陆衡之面露困惑之色,极为不解地看着阿虞背影。
刚刚他身中巫术,人置身于团黑雾,耳边只剩那声响,竭力抢那好膳食。
笼中唯有他们二人,这等术法也只有她会。
陆衡之蹙眉,静默在原地良久仍未想通,阿虞为何要替他担此刑罚。
那夜伤势并未好全,每逢夜里他便疼得辗转难眠,阿虞怎会不清楚。
今抢膳他又怎能抢过她呢。
更何况,她既已说要带他逃出。
他为她受罚也是理所当然的。
陆衡之眉眼垂落,抬手拧着自个,直至痛感传遍浑身,他仍觉置身于梦境。
难不成她真心将自个当作将要同生共死之人了?见他身子不适愿为他担酷刑毒打?
陆衡之薄唇发颤,有些慌乱地敛目,急忙否定了这等荒缪至极的猜测。
怎么可能,她那么记恨于自个。
陆衡之静默良久,目光仍是不自觉地落于阿虞,她被暗卫押解,只能依稀见着她背影。
她一袭沾染血渍的素衫,身形相比从前消瘦不少,陆衡之指尖有些发颤。
算了。
大不了,日后他也代她受罚。
暗卫记着方才阿虞惊慌失措的模样,正如主上所猜测那般,她言明在意江晏行,所为的是少受皮肉之苦。

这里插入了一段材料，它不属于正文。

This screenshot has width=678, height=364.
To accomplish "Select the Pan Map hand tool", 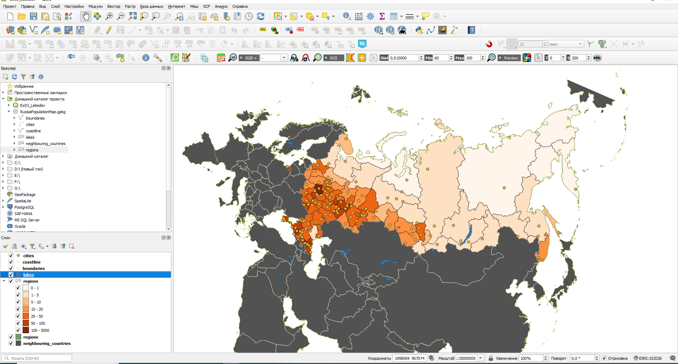I will coord(86,16).
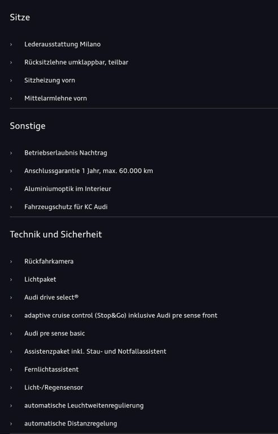Open adaptive cruise control item
The height and width of the screenshot is (434, 278).
point(121,315)
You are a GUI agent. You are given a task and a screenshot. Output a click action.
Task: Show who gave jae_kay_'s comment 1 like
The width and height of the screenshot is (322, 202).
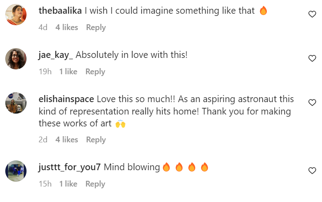(x=68, y=72)
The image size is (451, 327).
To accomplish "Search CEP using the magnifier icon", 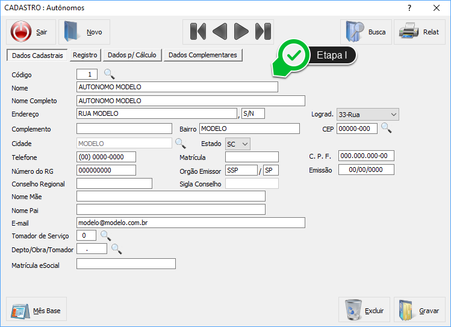I will 386,129.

他急着去同陆澈行禀告,晌午他在院中伺候时,倒依稀听见了些二人的话。
主上出来时脸色极为阴沉,想来是因此事与陆澈行闹得不快。
他若能替主上证实叶虞惧怕重刑毒打,让二人和睦相处,说不准能得到主上的重赏与提拔。
陆澈行站立于院中等着阿虞前来,他脸色泛着惨白,就在江埕走后,他又发病了,当真是极其难熬。

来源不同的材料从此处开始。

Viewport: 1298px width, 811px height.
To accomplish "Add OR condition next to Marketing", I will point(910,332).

好在此番抢膳输之人是阿虞,待会能叫她同自个承担同样的苦楚,陆澈行淡淡笑着看向四肢拴满铁链,抬脚迈入院中的阿虞。
他微弯眉眼,笑意愈浓。
那暗卫见陆澈行有了几分笑意,急忙上前回禀着阿虞之事,言论同江埕的不谋而合。
阿虞静静地看着原是面庞挂笑的陆澈行听此言语,神色阴郁动怒的模样,他嗓音冷似寒冰,“滚!给我滚!”
那暗卫见状不对,急忙跪地求饶,连滚带爬出了院门,偌大的院只剩阿虞一人。
陆澈行牵扯出嘴角,费力笑着。
他身边服侍之人皆是江埕派遣而来。
面上为他做事,可实则效忠之人是江埕。
陆澈行神情黯淡,宛如失智的人儿喃喃自语着,“阿姐,他真是令人厌烦。”
“终日寻人监视着我。”
“我好想杀了这罔顾孝道,满心欢喜仇敌的逆子啊……”
只是未到片刻,他又眉眼带笑从袖中拿出那鬼脸面具,郑重承诺着,“不过阿姐放心,我会尽量容忍他的,谁让他是您的孩子呢。”
陆澈行将那鬼脸面具又小心翼翼藏好,才走向阿虞所在之处,他盯着眼前女人,病态笑道,“你说今日我该怎么惩罚你呢?”
“今有人出了个好主意,说挑断你的全身经脉。”
阿虞静了半晌,费力抬手覆上眼前人的面庞,“你当真不记得我们的主仆情谊吗?”
陆澈行眉峰皱起,嫌恶地接连后退几步。
他正欲出言讽刺,却恍惚中身处迷雾失了方向,只能隐约听见句指引,‘‘挑断叶虞的经脉。”
只见男人双眸黑如潭水,提剑刺向阿虞。
阿虞笑意愈浓,声音却沙哑无力一遍遍唤着十三。
她不断躲闪着,只是陆澈行武功极高,哪怕被巫术影响内力,长剑仍划破了阿虞的衣衫,她的手臂被割得血肉模糊。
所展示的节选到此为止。